Aufgrund der sich verändernden Klimabedingungen gilt es, sich rechtzeitig auf die Folgen einzustellen.

Künftig werden die Trocken- und Hitzeperioden länger anhalten. Gleichzeitig bringen die Regenereignisse in kurzer Zeit große Mengen an Regenwasser. In den verdichteten Ballungsräumen führt dies zu großen Problemen: Die Wassermengen der zunehmend auftretenden Starkregen können nicht in derart kurzer Zeit in die Kanalisation abgeführt oder in den Grünanlagen versickern. Moderne Formen der Regenwasserbewirtschaftung werden angesichts der dynamischen städtebaulichen Entwicklung in Großstädten wie Berlin immer wichtiger. Dabei gilt es, die Anforderungen an eine schadlose Beseitigung des Regenwassers mit denen einer möglichst naturnah gestalteten, dezentralen Oberflächenentwässerung in Einklang zu bringen und so auch die Gewässer vor schädlichen Abflussspitzen zu schützen. Büro agu I Goldmann Landschaftsarchitektur in Berlin greift in all seinen Planungen das Thema des Regenwassermanagements auf. Sei es durch Versickerung des Regenwassers in Vegetationsflächen, unterirdisch in Rigolenanlagen oder durch Regenrückhaltung in Dachbegrünungssystemen oder Zsternenanlagen. In jedem Fall versucht agu I Goldmann Landschaftsarchitektur wesentlich zum nachhaltigen Umgang mit den natürlichen Ressourcen beizutragen.

Hitze und Regen – Kühlung und Regenwasserbewirtschaftung in der Stadt

Klimastudien prognostizieren für Deutschland eine Veränderung der klimatischen Situation. Verkürzt bedeutet dies: die Niederschlagsmenge nimmt im Winterhalbjahr deutlich zu. Nach langen Trocken- und Hitzeperioden folgen heftige Starkregenereignisse. Nicht die absolute Regenmenge im Jahr wird zunehmen, sondern die örtliche und zeitliche Verteilung der Niederschläge wird sich verändern.

Die stetig steigende Nachfrage nach Wohnraum in der Stadt führt zu einer Verdichtung der innerstädtischen Quartiere und Stadtränder mit der Folge, dass Freiflächen überbaut und versiegelt werden. Die Gebäude und Verkehrsflächen speichern die sommerliche Wärme, die klimaausgleichenden Grünflächen werden immer knapper, so dass sich die Hitze staut. Dieser Umstand wirkt sich negativ auf das Wohlbefinden der städtischen Bewohner aus.
Problematisch für die hoch versiegelten Siedlungsgebiete sind in erster Linie die plötzlich auftretenden Starkregenereignisse. Die städtische Kanalisation ist kaum in der Lage die großen Regenmengen in kurzer Zeit geregelt abzuführen. Die Folgen sind Überschwemmungen in Straßenräumen, volllaufende Keller, U-Bahnschächte oder andere Infrastruktureinrichtungen mit großem volkswirtschaftlichem Schaden.
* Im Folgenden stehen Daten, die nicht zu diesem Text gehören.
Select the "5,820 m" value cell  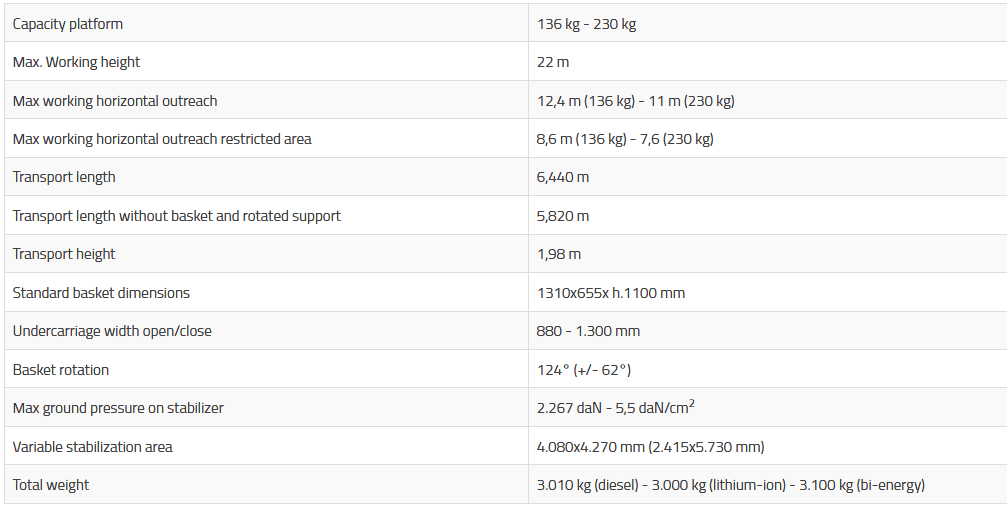(x=563, y=216)
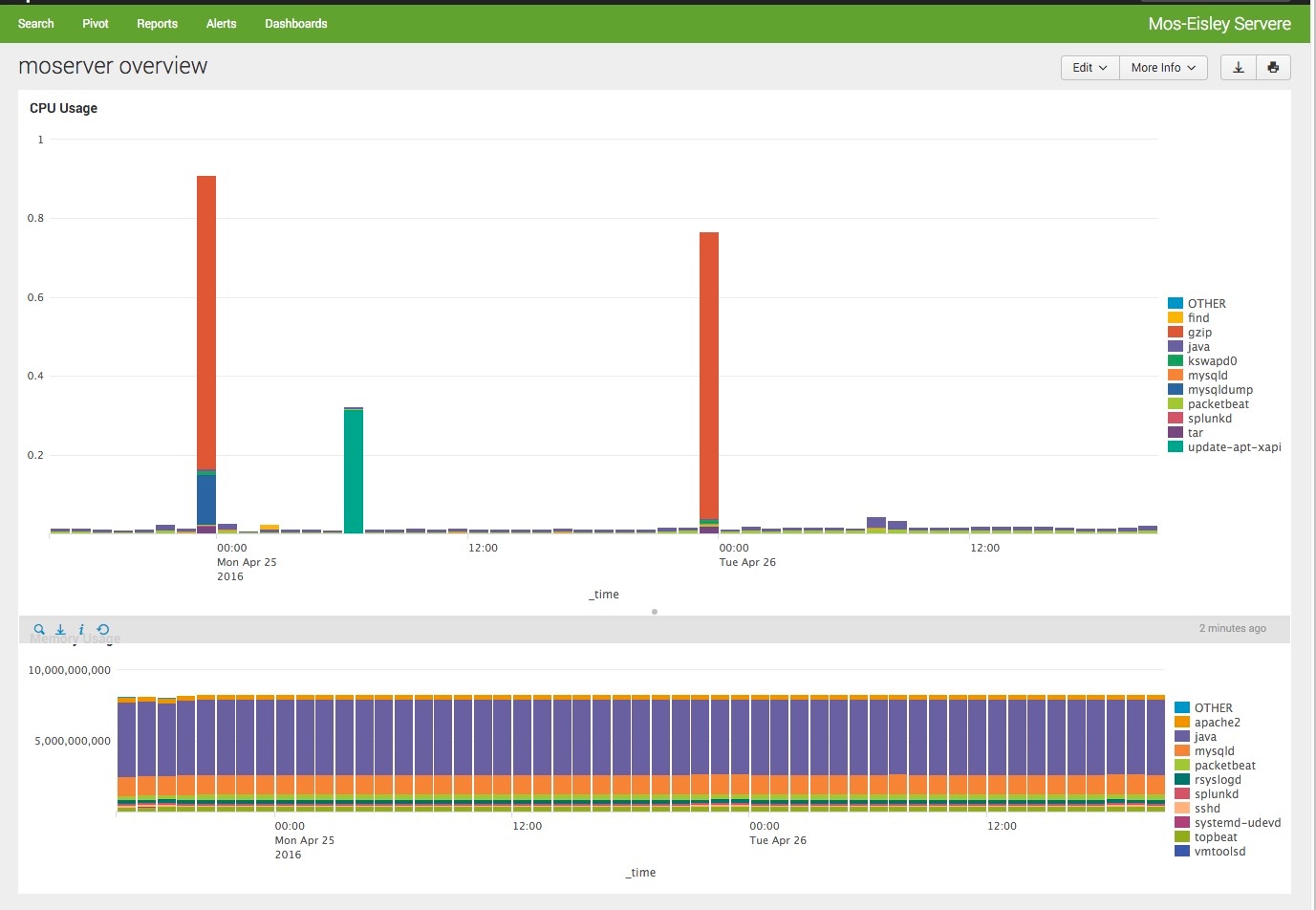The width and height of the screenshot is (1316, 910).
Task: Open the Edit dropdown
Action: 1089,68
Büro agu I Goldmann Landschaftsarchitektur versucht all diese Aspekte in seinen Projekten bestmöglich planerisch zu lösen. Dachbegrünungen, Fassadenbegrünungen und ein hohes Maß an unversiegelten, klimawirksamen Grünflächen in der Stadt nehmen mehrere Funktionen ein: Sie lindern den Hitzestau und fördern die wichtige nächtliche Abkühlung, was wesentlich die Aufenthaltsqualität in der Stadt und das Wohlbefinden ihrer Bewohner fördert.

Dezentrales Regenwassermanagement führt zur Vermeidung von negativen Auswirkungen von Starkregenereignissen. Das bedeutet in den Planungen von agu I Goldmann wird Niederschlagswasser dort, wo es möglich ist, örtlich versickert oder gespeichert und zeitversetzt wieder abgegeben. In Zeiten zunehmender Verdichtung der Innenstädte ist dies eine bisweilen schwierige, aber interessante Aufgabe. agu I Goldmann Landschaftsarchitektur geht damit einen wichtigen Schritt, um die Innenstädte langfristig als lebenswerte Wohnorte zu erhalten.